Kamusal bir sorumluluğu’da bulunan Üniversite yönetimleri tarihi kültürel varlıklara anıtsal eserlere sadece ticari açıdan mı bakmalı? Geçtiğimiz haftalarda basında A.İ.B.Ü ana yerleşkesine yaptığı sosyal tesise iki trilyon para harcandığı yazıldı. Mudurnu’daki önemli anıtsal eserlerden biri olan Haytalar Konağına bu paranın beşte birini ayrılamazıydı!

İlçemizin anıtsal eserleri tarihi evleri açısından çok önemli olan ve 2009 yılında açılıp öğrenci alınmayan Mimari Restorasyon bölümüne önümüzdeki yıl öğrenci alınması ve dört yıllık fakülte açılması konusunda alt yapısı hazırlanıp gündeme getirilmelidir.

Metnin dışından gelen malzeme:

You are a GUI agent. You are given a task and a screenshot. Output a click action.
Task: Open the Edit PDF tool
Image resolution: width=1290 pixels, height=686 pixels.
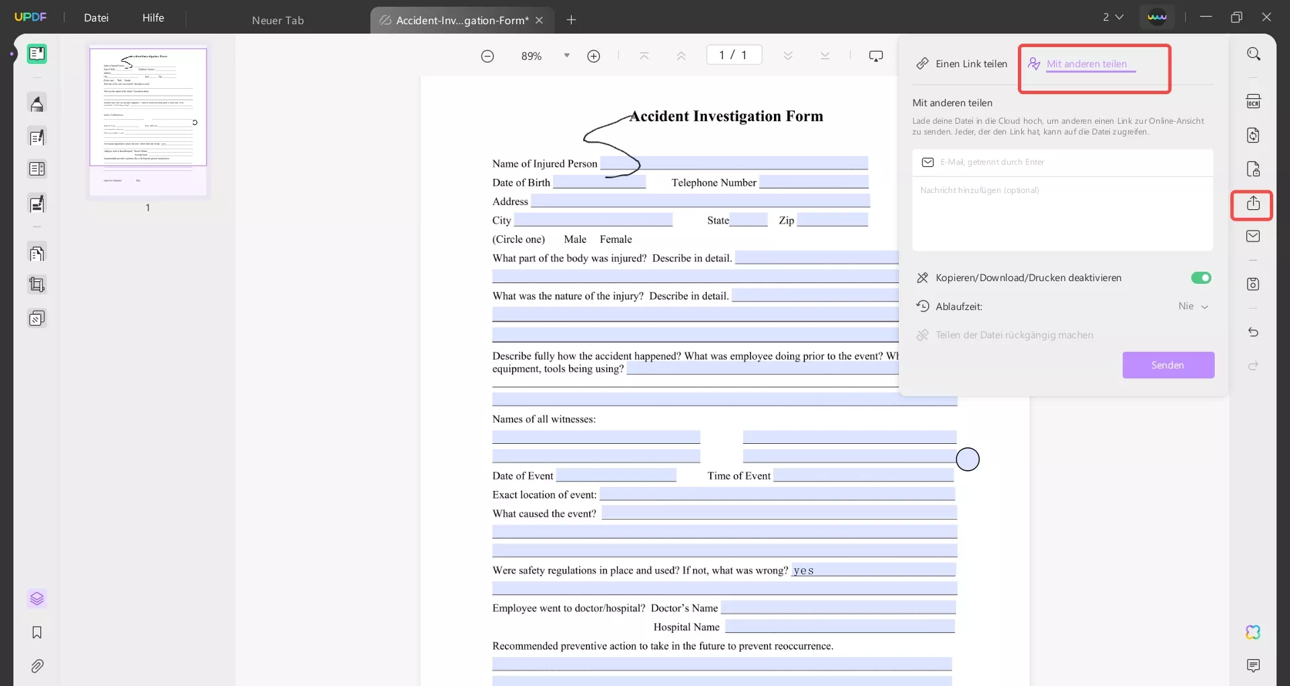click(x=37, y=137)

Bu arada konu üniversiteden açılmışken Mudurnu Süreyya Astarcı Meslek Yüksek okulunun ilçemize sosyal, kültürel ve akademik alanda katkılarını sağlamamız lazım ne yazık ki bu alanda topluma sosyal alanda öncü olması gereken akademik çevre ile ilişkilerimizi geliştiremedik. Olumlu iş birlikteliği kurulamamsında bizde yâda Yüksek okul yönetiminde ne gibi hata ve noksanlıklar var masaya yatırılması gerekir.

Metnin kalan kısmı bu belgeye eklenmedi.